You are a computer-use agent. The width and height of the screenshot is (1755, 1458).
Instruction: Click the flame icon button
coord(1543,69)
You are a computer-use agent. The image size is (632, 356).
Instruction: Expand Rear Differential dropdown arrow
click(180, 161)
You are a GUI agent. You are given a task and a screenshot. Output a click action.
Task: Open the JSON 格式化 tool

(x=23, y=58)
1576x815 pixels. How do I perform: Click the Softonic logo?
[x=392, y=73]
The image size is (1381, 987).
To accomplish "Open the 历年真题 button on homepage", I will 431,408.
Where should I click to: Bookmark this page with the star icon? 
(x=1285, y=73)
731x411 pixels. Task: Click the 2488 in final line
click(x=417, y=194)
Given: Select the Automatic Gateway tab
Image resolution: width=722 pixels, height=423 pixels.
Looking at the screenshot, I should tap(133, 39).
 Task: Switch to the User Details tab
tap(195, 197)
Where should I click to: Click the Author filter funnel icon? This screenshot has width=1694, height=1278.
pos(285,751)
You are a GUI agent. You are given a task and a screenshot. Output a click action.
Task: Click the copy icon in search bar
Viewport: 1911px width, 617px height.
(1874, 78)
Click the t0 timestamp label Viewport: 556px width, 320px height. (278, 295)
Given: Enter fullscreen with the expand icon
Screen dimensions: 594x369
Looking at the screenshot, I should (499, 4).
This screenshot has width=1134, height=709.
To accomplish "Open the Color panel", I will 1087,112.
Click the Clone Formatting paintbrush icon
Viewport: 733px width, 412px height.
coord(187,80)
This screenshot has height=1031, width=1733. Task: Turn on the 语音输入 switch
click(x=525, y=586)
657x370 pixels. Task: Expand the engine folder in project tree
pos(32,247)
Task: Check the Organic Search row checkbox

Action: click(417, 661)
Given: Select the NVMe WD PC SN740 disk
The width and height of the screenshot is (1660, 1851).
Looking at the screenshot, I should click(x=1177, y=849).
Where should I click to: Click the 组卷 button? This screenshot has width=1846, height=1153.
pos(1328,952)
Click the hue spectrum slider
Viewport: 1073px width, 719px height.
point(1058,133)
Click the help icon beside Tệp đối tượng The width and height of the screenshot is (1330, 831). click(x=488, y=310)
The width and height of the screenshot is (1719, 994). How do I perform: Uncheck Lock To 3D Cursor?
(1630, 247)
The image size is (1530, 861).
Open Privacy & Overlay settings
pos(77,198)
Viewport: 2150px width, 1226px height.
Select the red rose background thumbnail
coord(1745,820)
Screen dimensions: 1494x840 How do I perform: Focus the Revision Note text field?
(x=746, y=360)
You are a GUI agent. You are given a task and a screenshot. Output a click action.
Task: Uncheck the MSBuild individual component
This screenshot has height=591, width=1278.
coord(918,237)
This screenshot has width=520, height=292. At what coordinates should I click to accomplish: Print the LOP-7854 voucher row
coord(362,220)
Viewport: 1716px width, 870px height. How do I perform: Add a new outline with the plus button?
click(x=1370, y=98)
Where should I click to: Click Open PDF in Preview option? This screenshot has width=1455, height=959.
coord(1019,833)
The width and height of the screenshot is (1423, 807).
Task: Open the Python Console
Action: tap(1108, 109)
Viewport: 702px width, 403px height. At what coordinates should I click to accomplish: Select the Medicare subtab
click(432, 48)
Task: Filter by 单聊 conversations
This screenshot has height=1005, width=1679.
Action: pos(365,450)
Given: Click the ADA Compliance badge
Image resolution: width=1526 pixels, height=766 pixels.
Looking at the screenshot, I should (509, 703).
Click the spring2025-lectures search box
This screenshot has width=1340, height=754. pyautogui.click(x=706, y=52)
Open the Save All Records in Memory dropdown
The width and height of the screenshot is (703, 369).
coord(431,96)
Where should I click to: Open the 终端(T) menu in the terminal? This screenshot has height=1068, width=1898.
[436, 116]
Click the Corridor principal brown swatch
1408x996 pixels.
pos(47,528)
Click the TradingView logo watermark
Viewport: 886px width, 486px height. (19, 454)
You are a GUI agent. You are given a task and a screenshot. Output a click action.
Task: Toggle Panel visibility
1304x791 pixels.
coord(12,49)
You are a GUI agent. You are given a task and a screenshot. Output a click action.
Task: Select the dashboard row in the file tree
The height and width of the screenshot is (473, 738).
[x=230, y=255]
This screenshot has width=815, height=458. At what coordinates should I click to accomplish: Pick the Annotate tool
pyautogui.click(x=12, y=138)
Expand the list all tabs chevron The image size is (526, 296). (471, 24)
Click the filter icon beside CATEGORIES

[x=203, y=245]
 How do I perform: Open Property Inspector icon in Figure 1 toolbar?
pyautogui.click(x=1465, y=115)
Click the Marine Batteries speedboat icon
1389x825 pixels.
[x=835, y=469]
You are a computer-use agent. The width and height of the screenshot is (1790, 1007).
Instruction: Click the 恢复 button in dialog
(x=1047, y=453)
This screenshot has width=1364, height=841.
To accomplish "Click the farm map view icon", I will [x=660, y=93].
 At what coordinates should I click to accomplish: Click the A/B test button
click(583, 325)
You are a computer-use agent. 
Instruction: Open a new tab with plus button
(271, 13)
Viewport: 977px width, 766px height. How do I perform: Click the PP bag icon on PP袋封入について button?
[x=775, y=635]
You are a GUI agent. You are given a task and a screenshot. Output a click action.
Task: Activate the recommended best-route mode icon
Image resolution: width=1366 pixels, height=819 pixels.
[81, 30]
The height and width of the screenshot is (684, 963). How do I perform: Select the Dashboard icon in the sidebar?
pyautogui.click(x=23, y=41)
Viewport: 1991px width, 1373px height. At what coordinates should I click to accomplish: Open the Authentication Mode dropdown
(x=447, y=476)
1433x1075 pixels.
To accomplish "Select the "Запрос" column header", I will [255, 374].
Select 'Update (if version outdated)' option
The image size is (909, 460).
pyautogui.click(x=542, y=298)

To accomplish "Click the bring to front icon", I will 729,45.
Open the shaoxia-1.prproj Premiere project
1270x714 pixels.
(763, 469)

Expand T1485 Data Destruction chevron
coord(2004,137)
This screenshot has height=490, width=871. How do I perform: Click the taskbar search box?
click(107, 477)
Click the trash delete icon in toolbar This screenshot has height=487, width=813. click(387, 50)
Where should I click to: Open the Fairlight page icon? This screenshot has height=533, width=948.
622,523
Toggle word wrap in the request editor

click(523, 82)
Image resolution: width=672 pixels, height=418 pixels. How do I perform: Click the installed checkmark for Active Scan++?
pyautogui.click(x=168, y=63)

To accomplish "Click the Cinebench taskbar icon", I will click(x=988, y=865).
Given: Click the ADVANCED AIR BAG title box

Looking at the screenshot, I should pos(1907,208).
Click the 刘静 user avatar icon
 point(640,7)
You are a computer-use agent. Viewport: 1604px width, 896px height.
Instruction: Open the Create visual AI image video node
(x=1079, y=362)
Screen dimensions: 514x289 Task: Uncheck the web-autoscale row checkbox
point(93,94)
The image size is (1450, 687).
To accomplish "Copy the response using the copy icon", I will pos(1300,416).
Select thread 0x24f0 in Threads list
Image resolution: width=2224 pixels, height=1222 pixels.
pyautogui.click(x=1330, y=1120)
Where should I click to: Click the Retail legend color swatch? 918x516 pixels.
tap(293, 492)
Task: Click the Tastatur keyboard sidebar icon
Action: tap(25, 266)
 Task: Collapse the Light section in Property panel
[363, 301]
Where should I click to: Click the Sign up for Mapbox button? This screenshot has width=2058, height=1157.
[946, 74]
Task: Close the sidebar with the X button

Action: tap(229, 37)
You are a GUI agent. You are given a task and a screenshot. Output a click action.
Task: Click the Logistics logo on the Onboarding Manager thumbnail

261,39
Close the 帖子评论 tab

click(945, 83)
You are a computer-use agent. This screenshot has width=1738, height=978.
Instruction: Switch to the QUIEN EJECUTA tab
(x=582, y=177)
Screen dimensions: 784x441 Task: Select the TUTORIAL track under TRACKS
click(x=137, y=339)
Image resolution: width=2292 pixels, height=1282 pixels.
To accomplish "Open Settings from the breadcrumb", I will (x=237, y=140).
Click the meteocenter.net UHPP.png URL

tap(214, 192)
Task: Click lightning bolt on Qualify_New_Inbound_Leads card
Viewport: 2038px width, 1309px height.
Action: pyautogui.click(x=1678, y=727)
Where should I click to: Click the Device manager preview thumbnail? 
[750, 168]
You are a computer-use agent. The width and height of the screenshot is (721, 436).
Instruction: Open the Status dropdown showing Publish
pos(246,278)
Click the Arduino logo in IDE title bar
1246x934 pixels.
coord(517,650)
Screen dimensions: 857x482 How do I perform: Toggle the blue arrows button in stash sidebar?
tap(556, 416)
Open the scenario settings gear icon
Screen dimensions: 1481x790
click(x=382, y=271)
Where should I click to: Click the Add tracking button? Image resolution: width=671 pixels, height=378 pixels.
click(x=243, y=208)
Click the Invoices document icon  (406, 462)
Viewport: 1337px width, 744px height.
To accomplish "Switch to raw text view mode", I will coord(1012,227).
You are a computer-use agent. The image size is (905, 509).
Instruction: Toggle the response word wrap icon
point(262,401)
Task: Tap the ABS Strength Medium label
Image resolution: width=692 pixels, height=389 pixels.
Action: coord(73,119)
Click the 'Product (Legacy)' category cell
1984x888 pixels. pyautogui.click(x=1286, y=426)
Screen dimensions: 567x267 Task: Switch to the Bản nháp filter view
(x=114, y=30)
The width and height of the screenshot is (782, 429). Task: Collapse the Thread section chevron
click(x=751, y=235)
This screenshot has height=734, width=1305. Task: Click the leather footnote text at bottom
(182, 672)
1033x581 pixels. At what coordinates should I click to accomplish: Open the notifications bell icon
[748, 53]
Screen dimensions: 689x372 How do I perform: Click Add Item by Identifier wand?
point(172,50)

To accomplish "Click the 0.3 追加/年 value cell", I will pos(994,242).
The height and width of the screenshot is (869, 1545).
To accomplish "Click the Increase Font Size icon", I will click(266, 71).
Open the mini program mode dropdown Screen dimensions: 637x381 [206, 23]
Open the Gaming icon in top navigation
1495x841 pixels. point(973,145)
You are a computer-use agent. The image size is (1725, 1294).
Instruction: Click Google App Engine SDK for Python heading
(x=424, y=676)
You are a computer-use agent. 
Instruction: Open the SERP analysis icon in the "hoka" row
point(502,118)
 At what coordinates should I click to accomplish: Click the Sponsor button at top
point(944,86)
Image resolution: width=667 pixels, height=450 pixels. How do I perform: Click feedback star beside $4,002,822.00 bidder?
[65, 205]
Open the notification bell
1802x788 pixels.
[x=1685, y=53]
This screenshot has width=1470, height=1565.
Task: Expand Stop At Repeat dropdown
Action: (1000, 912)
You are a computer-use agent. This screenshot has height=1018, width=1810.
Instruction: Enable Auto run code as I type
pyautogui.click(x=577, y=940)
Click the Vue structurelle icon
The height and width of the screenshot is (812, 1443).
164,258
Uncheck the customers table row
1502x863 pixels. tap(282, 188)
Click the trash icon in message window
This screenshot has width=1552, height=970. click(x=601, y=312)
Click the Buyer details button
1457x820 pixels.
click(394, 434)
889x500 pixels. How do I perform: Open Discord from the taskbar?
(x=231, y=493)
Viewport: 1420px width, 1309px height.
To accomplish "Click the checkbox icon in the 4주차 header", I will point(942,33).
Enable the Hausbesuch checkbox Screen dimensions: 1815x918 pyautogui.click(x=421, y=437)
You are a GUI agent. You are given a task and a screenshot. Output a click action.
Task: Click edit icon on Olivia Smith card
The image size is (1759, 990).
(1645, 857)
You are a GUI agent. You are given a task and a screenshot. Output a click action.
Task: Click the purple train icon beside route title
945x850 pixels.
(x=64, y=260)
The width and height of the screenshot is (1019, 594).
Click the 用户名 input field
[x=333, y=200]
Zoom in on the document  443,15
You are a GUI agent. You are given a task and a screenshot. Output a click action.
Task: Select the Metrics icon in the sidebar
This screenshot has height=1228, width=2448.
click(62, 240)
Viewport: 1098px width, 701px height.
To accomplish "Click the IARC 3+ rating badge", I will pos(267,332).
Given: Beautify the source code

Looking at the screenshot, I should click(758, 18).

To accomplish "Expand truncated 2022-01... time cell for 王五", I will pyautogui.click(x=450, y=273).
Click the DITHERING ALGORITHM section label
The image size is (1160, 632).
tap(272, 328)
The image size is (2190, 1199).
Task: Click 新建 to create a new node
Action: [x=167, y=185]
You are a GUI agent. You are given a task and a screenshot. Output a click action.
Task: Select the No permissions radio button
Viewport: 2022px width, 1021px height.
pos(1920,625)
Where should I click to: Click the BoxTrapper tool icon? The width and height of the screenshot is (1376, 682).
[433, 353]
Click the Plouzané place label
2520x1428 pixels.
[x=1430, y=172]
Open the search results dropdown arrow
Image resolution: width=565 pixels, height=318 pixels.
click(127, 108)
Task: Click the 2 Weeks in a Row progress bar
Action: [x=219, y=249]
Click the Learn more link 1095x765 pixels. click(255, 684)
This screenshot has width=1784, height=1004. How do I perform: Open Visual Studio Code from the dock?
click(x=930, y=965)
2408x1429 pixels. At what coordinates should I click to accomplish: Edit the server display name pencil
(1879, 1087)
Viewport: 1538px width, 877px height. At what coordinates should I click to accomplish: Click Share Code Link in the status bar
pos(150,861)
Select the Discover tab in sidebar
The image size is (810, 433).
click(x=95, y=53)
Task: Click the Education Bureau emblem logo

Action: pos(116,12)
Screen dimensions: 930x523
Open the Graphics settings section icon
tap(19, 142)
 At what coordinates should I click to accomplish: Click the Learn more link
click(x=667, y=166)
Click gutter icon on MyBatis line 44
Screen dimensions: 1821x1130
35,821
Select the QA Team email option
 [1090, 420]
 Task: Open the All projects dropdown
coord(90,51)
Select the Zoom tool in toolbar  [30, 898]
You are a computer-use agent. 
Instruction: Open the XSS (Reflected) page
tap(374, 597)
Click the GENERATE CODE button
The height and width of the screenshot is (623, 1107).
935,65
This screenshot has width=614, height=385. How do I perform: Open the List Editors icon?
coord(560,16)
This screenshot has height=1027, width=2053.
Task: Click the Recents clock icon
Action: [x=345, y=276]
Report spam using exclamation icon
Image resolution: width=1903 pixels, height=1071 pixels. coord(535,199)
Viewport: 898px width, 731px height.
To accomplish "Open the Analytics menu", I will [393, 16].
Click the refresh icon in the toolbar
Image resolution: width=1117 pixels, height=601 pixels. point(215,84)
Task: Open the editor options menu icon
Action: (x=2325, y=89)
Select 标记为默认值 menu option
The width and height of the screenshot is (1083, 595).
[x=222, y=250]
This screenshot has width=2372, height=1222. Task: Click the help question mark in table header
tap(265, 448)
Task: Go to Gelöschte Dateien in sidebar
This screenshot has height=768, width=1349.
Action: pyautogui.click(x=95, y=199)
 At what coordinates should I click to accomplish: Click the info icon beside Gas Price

* * * * *

--- Problem to work on ---
Out of the preceding entries, pull every line containing the string "computer".

--- Expected answer ---
You are a computer-use agent. The width and height of the screenshot is (1755, 1458).
You are a computer-use agent. The image size is (632, 356).
You are a computer-use agent. The width and height of the screenshot is (1790, 1007).
You are a computer-use agent. 
You are a computer-use agent. Viewport: 1604px width, 896px height.
You are a computer-use agent. This screenshot has width=1738, height=978.
You are a computer-use agent. The width and height of the screenshot is (721, 436).
You are a computer-use agent. The image size is (905, 509).
You are a computer-use agent. The image size is (1725, 1294).
You are a computer-use agent. 
You are a computer-use agent. This screenshot has height=1018, width=1810.
You are a computer-use agent. 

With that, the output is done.